> _Task to complete_: Reproduce every line of the records below word for word, leaving out the pictures.

> _Excerpted records_:
--- START ---

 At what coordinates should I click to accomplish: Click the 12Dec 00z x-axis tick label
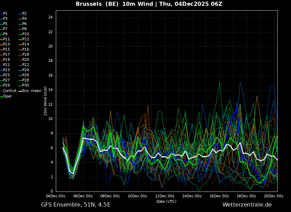(165, 196)
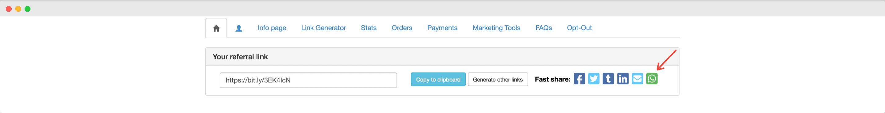Go to the Info page tab
This screenshot has width=885, height=113.
tap(272, 28)
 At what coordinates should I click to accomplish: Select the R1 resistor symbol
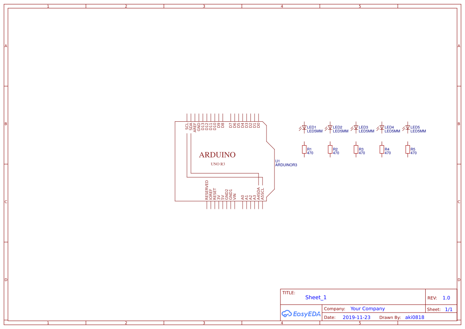point(304,149)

--- END ---

> _Answer for this exercise_:
 At what coordinates should I click to accomplish: Click the 12Dec 00z x-axis tick label
(165, 196)
Go to the Info page tab
This screenshot has width=885, height=113.
tap(272, 28)
 At what coordinates should I click to accomplish: Select the R1 resistor symbol
point(304,149)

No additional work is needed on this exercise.